Ante el dolor que provoca una catástrofe natural, como el terremoto que asoló a Turquía y Siria el mes pasado, la valentía y solidaridad de ese puñado de hombres y mujeres beneméritos, que se lo han jugado todo para encontrar y rescatar supervivientes, ha puesto una nota de admiración y esperanza en un panorama desolado y desolador.
Las lágrimas de alegría de estas buenas gentes, cuando lograban sacar de entre los escombros a un niño o a una anciana, emocionan. Pero han chocado violentamente con la frialdad con la que, en esos mismos días, el Tribunal Constitucional sancionaba que la ley de plazos a favor del aborto es constitucional, con lo que se entiende que el aborto es un derecho.
Por más fintas argumentales que puedan hacerse, uno no llega a entender cómo se compagina el artículo 15 de nuestra Constitución, que declara que “todos tienen derecho a la vida”, sin exceptuar al nasciturus, con una ley que sanciona como un derecho el impedir que ese ser ya concebido siga viviendo.

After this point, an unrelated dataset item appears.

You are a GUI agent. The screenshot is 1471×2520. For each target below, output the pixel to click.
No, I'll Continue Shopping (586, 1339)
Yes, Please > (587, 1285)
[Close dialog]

Los actuales conocimientos sobre el ADN, las ecografías 3D, 4D y 5D reafirman la convicción de que no es razonable negar la existencia de una nueva vida en el seno de una mujer embarazada. El contraste entre los bomberos que rescatan vidas humanas y la sentencia del alto tribunal es demasiado violento para que no produzca una profunda tristeza en cuantos profesamos algún respeto por la inviolabilidad de la vida humana.
A mediados del siglo II se difundió en los círculos cultos del imperio romano un escrito que se conoce como Carta a Diogneto, cuyo autor explicaba a un amigo suyo quiénes eran los cristianos, entonces duramente perseguidos, y, entre otras cosas, le decía: “Los cristianos se casan como todos; como todos engendran hijos, pero no exponen [no se deshacen] los que les nacen”.
Alan Kreider, doctor por la Universidad de Harvard, se ha preguntado, en su libro The Patient Ferment of the Early Church, publicado en 2016, cuál fue la causa del sorprendente y, a pesar de la oposición de las leyes y de las convenciones sociales, improbable crecimiento de los cristianos en el Imperio romano. Fue el comportamiento de los cristianos en sus relaciones diarias y, en concreto, su respeto a la vida en una cultura en la que la vida humana era moneda de cambio sin valor alguno, lo que produjo un hondo impacto en sus vecinos.
Entre penalizar el aborto, cosa que no deseamos, y reconocer que es un derecho hay demasiado trecho como para que pueda saltarse con una ley de plazos, que siempre dejará desprotegido al nasciturus precisamente cuando es más frágil e indefenso. No está de más recordarlo, en un tiempo del que cabría esperar que el estado de derecho tuviera más imaginación para tutelar los derechos de todos, también de los más necesitados de protección, en lugar de legitimar el derecho a eliminarlos.